Does Migrate Guru cost anything?

No. The Migrate Guru plugin is fully free on WordPress.org with no Pro upsell, the 200 GB per-site limit and the 5-distinct-sites-per-user-per-month quota are the only caps, and each registered site can be re-migrated as many times as you need. BlogVault, the parent SaaS that powers the actual migration servers, is a separate paid product for ongoing backup and staging; Migrate Guru's free migrations do not require a BlogVault subscription.

Can I migrate a WordPress site without any plugin?

Yes, but the manual path (mysqldump or phpMyAdmin export, file copy via SFTP, serialized search-and-replace via WP-CLI or a one-off script, manual import on the destination) is significantly more error-prone than any of the seven plugins above. The serialized search-and-replace step is where most manual migrations break: a plugin like WP Migrate or All-in-One WP Migration unserializes the data, runs the replacement on individual strings, and reserializes the result, while a naive sed find-and-replace corrupts the string-length prefix and breaks every option that depends on it.

Which WordPress migration plugin handles the largest sites?

Migrate Guru handles sites up to 200 GB on the free tier, with the migration running off-site on BlogVault's servers; this is the largest free cap in the category. Duplicator Pro's multi-threaded packaging is the closest paid alternative for sites where you want the archive to live on your own infrastructure. All-in-One WP Migration Pro with the Unlimited Extension removes the destination cap but the export still runs on your live server, which is a meaningful difference for sites with limited PHP memory.

Which migration plugin works for WordPress Multisite?

UpdraftPlus Personal and above ship multisite support in the free Premium tiers; Duplicator Pro supports full multisite network migration and the ability to install a multisite subsite as a standalone site; All-in-One WP Migration requires the Multisite Extension at $319 for full network migration; WPvivid Pro and WP Staging Pro both support multisite. The free tier of every plugin in this roundup handles single-site WordPress; multisite is generally a paid feature.

Can I use a migration plugin to create a staging site?

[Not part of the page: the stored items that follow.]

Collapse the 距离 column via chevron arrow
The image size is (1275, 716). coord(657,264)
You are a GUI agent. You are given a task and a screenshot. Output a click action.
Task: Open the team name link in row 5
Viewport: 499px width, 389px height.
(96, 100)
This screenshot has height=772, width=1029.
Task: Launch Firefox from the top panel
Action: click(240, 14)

Yes. WP Staging is the cleanest free clone-to-subdirectory flow on the list, WPvivid free includes a staging-site-on-subdirectory builder, and Duplicator Pro adds native staging from the WordPress dashboard. UpdraftPlus Premium ships a basic staging feature; All-in-One WP Migration and Migrate Guru do not target staging directly. If your real concern is testing changes safely, WP Staging is the right pick.

Conclusion

There is no single "best" WordPress migration plugin in 2026 because the migration job itself is too varied. If you are doing a clean one-off move, install Duplicator. If your site is small and you want the simplest export-import flow, install All-in-One WP Migration. If your site is large and the source server is slow, install Migrate Guru. If you want scheduled backups first and migration as an add-on, install UpdraftPlus. If you want the broadest free feature set in one plugin, install WPvivid. If you are a developer syncing the database between environments, install WP Migrate Lite. If your real concern is testing changes safely, install WP Staging.

Most WordPress sites need exactly one of these plugins, not all of them. Pick the profile that matches your dominant use case, install the free version first, take a fresh backup of your live site before you do anything, run the migration against a sandbox or staging copy before you point it at production, and only upgrade to the paid tier when the limitation you hit is a real product limitation, not a hypothetical one.